TASK OBJECTIVE: Check each line below for "agent" and say how many have it, with no other words.

[Items from a dataset]

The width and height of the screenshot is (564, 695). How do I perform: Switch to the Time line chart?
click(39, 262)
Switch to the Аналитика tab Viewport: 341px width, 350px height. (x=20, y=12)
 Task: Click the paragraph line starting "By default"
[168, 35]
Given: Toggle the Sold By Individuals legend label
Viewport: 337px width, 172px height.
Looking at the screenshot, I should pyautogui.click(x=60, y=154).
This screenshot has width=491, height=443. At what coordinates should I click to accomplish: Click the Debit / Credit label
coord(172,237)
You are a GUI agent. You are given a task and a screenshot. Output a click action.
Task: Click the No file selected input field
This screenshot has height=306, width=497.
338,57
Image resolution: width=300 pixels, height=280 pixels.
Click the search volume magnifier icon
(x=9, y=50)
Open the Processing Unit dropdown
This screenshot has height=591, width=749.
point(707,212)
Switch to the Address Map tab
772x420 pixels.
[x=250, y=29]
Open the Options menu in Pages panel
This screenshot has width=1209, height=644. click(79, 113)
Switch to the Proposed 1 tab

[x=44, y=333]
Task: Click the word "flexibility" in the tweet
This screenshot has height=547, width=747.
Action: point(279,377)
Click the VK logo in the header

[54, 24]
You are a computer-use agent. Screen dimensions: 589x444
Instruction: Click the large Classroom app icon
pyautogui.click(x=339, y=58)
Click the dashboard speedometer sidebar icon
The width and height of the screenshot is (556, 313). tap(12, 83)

OUTPUT BELOW: 2